A small pinpoint signal probably detecting Tsix as well as Xist expression (28) was found in 30–40% of male cells from the morula to blastocyst stage (Fig. 3A), in agreement with earlier findings (19,20). The most remarkable discrepancy from earlier results (20,26) was that we found up to 10% XX cells without any signal and very low frequency of cells with two pinpoint signals throughout pre-implantation stages (Fig. 3C). Thus, the present method should be reasonably sensitive for detecting high level Xist/Tsix expression, though it might not be perfect for studying the low level Xist expression in early mouse embryos. Contrary to the report by Duthie et al. (34), we did not obtain better results in embryos fixed with 4% paraformaldehyde.

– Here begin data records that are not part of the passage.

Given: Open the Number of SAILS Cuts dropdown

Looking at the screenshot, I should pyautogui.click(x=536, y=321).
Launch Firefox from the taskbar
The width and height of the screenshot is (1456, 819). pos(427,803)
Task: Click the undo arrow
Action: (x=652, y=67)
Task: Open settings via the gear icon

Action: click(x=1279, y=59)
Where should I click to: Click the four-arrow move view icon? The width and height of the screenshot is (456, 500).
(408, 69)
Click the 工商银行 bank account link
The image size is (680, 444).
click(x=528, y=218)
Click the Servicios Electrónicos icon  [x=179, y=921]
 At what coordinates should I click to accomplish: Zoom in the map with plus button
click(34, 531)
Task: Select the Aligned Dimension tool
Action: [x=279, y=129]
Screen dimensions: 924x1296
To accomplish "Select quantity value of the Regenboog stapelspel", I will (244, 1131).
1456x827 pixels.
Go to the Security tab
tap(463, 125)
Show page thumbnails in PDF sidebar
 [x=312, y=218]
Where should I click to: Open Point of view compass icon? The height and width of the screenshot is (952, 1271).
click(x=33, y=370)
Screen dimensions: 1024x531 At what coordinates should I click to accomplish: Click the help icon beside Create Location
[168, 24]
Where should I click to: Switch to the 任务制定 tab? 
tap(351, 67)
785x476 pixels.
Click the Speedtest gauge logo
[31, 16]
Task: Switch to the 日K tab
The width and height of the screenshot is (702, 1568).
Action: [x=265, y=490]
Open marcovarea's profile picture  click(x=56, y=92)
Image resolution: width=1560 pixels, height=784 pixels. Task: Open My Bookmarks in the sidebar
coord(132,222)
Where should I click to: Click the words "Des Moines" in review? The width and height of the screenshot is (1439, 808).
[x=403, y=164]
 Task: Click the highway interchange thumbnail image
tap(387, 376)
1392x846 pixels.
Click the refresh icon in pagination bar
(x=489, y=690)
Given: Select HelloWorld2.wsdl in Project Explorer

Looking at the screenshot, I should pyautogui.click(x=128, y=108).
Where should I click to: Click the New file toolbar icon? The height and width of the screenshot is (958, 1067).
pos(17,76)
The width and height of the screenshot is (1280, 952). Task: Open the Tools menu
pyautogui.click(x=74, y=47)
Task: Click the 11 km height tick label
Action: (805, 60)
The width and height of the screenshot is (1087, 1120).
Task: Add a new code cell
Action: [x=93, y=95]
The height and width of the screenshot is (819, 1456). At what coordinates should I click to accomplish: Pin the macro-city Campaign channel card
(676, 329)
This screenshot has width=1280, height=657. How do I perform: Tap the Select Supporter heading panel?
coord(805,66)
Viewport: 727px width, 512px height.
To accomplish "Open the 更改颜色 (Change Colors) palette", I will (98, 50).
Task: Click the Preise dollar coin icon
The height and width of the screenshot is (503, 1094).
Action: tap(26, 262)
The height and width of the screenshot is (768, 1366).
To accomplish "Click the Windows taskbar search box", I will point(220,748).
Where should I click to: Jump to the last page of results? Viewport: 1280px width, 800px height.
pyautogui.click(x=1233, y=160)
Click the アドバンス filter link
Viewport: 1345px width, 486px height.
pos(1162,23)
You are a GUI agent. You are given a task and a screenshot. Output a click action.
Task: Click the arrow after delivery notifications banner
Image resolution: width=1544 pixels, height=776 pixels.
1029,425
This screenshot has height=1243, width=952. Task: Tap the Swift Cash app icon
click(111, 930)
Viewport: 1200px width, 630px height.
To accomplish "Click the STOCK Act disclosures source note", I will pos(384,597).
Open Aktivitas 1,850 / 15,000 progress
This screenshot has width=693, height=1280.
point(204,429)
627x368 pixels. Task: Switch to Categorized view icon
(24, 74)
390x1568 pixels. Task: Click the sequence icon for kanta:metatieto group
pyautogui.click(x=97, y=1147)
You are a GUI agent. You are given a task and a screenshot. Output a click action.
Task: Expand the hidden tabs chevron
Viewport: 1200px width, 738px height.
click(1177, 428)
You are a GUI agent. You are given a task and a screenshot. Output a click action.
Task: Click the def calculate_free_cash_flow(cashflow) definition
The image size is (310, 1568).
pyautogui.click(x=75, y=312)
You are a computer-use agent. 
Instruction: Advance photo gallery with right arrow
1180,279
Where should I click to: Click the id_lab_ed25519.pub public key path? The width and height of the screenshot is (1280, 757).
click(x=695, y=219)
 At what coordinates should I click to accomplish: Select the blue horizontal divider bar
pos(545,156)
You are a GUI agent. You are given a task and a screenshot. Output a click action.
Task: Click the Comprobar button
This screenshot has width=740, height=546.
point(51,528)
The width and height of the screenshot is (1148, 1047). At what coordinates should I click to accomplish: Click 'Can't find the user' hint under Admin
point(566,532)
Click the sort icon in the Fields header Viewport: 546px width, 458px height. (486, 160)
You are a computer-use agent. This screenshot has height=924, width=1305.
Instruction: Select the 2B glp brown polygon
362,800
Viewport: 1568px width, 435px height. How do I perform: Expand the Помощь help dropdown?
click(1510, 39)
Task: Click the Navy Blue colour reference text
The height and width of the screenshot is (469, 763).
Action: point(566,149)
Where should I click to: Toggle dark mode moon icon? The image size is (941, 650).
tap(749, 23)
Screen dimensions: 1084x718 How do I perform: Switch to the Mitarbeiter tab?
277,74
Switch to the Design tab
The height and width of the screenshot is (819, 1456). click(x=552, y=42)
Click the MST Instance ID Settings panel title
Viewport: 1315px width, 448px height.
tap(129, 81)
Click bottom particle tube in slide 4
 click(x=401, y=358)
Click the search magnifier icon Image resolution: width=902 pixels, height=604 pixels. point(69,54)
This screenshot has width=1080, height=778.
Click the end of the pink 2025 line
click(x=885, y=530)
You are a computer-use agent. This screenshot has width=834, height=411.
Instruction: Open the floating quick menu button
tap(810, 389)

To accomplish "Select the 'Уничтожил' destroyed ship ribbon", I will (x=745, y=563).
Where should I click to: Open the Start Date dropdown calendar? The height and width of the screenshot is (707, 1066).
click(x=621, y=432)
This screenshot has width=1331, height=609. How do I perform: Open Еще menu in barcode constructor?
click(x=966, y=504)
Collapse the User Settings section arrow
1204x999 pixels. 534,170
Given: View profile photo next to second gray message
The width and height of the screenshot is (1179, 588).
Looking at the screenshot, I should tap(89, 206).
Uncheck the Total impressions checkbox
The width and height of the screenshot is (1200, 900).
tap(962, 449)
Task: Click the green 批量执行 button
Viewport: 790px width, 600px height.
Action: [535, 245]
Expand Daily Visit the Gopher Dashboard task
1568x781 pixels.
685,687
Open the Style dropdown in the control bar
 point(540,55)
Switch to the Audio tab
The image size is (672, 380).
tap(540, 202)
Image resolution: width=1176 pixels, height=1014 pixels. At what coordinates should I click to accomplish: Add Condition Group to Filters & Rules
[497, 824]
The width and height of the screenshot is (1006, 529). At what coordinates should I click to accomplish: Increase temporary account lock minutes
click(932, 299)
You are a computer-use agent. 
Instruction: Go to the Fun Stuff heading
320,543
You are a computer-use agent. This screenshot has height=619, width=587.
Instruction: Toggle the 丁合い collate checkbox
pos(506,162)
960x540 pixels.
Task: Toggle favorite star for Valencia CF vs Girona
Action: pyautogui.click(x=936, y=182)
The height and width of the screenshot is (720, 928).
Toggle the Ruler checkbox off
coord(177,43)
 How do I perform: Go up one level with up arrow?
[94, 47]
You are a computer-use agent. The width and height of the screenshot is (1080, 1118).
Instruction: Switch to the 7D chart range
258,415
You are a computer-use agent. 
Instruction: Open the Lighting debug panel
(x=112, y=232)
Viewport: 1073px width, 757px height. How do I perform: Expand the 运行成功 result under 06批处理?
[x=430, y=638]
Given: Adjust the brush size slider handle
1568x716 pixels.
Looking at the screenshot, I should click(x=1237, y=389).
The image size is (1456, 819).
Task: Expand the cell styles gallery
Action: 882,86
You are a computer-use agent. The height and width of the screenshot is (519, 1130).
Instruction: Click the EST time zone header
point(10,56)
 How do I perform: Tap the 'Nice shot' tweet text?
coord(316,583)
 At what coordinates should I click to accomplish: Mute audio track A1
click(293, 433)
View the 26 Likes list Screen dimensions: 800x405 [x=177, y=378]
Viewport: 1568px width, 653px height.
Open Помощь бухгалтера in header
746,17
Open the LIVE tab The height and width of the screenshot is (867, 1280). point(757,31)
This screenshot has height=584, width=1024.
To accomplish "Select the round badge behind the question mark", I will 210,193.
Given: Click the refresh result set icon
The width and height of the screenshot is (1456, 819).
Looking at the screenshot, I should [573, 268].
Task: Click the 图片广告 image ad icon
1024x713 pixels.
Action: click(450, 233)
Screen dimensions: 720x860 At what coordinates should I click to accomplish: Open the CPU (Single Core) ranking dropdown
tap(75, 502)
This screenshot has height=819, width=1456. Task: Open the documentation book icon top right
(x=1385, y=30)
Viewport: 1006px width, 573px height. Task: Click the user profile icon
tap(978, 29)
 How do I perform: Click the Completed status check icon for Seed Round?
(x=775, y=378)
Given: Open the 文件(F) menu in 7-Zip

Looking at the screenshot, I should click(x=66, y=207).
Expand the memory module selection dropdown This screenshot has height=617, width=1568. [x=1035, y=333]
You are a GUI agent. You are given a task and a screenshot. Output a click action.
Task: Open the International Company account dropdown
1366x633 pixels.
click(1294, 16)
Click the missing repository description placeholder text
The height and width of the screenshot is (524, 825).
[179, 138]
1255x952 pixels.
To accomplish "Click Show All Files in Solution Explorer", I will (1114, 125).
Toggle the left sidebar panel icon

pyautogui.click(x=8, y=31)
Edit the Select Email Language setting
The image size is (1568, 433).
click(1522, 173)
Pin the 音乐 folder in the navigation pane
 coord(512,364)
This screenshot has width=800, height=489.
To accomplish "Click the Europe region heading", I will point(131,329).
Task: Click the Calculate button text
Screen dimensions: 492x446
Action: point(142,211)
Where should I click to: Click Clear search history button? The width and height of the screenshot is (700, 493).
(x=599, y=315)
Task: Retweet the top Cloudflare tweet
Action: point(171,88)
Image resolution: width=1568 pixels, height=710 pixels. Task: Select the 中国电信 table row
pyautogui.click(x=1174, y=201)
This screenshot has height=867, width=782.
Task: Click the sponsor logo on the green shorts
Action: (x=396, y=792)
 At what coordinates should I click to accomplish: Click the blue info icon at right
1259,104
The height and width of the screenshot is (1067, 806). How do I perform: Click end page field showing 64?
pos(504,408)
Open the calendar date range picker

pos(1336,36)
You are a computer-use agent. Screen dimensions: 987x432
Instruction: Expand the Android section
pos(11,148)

Inspite of apparently perfect co-localization of the Xist paint signal, if present, to the entire X chromosome domain at interphase throughout pre-implantation stages, the signal was restricted to a small area of one X chromosome at metaphase (Table 1). In total, partial Xist paint was found over one X chromosome in ~25% of metaphase cells, whereas no Xist signal was detected in the remaining metaphase cells. Sometimes the signal was dispersed around an X chromosome. In contrast, Xist signal was detected over nearly the entire length of an X chromosome in 190 out of 283 (67.2%) metaphase cells from XX embryos at E7.5 prepared by an air-drying method involving treatment with lactic acid/acetic acid mixture, as in the case of pre-implantation embryos. This finding suggests that the association between Xist RNA and the X chromosome is weaker in cells of pre-implantation than post-implantation embryos, and the X chromosome lost most Xist RNA during fixation and slide preparation. In humans, however, Xist RNA is stripped from the inactive X chromosome during mitosis (16).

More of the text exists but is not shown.